Artist drawing of Sayfildin Tahir-Sharif by Jennifer Poburano
Credits: PHOTO SUPPLIED
Judge Adam Germain also said that lawyers for Sayfildin Tahir-Sharif - who is also known as Faruq Khalil Muhammad Isa -- had failed to show there had been any breaches of his charter rights.
The extradition hearing resumes this week with both sides arguing whether or not Tahir-Sharif, who is facing charges in New York of helping a terrorist network kill five US soldiers, should be handed over to the Americans.
Tahir-Sharif had earlier argued his rights were violated when police and U.S. authorities denied him his right to adequate legal advice during questioning.
His lawyer, Bob Aloneissi, told court that the RCMP and U.S. agents "completely ignored" Tahir-Sharif, telling them that he had to call his lawyer back and said they were guilty of "mischief" for holding out the possibility of further legal consultation despite never intending to provide it.
"I would term it as an egregious, a serious, breach," said Aloneissi, who also noted his client had problems understanding English and said a translator should have been used so he could have fully understood his jeopardy.
Aloneissi also accused authorities of confronting Tahir-Sharif with his real name as a "veiled threat" and said that, along with talk of a U.S. arrest warrant, was "calculated to instil fear in him" and implied: "You better talk."
Tahir-Sharif had wanted the extradition hearing judge to exclude statements made during the lengthy videotaped interviews. The Crown had argued the statements were made voluntarily and should be admitted as evidence.
Federal prosecutor Moiz Rahman denied that Tahir-Sharif was not given his legal rights, saying the alleged terrorist had spoken to Aloneissi prior to the interviews and police did not have to allow him further consultation unless the circumstances of his arrest had changed.
Rahman told court the evidence was clear that Tahir-Sharif "did understand his legal rights."
He also noted that it was Tahir-Sharif who "did most of the talking" during the roughly 10 hours of interviewing and said he was "anxious" to answer questions.
"You have the opposite of oppression here," Rahman said, pointing out the interviewers treated Tahir-Sharif with respect and courtesy and provided him with food, drink and breaks for using the bathroom and smoking.
Tahir-Sharif, 40, was arrested at a north-side Edmonton apartment on Jan. 19, 2011, after a year-long investigation involving the FBI.

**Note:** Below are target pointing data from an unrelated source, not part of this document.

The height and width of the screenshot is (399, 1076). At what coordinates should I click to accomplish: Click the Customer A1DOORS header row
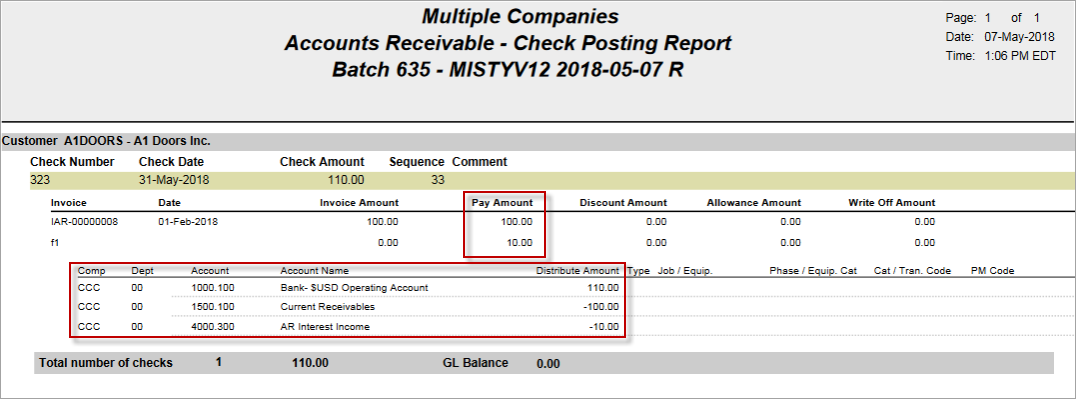[x=537, y=141]
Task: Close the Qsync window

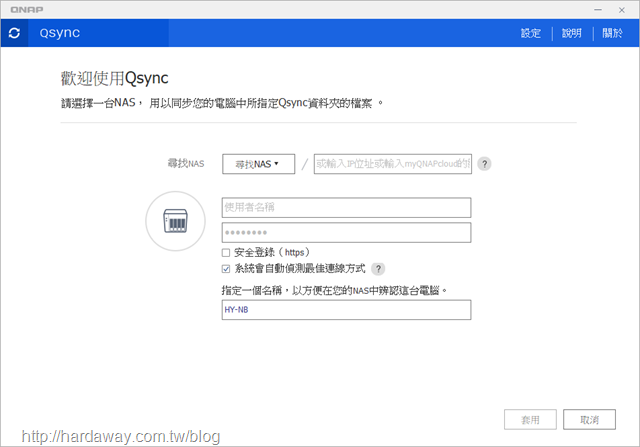Action: pos(622,10)
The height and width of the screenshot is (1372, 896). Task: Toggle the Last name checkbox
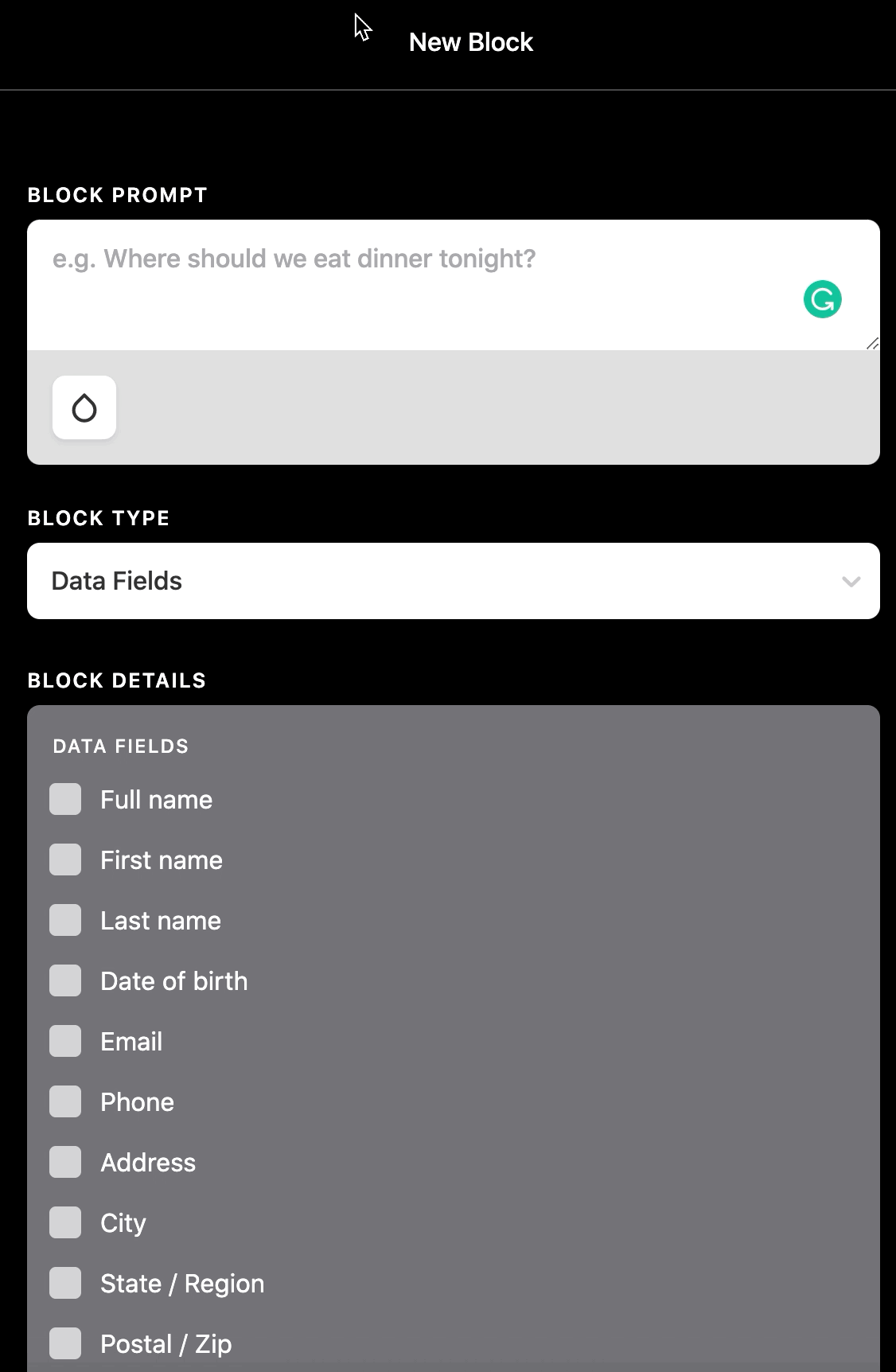tap(65, 920)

He is wanted on terrorism charges in the US for allegedly helping a terrorist network kill five American soldiers in a 2009 suicide bombing in Iraq.
Court has heard Tahir-Sharif is an ethnic Kurd who was born in Iraq and moved from there to Canada in 1993.
Some of the terrorist allegations that Tahir-Sharif was grilled about include him having phone or Internet discussions regarding some Tunisian jihadists believed to be connected to the deaths of the five U.S. soldiers, his having counselled a Moroccan girl to become a suicide bomber and his offering to be a sniper for the cause.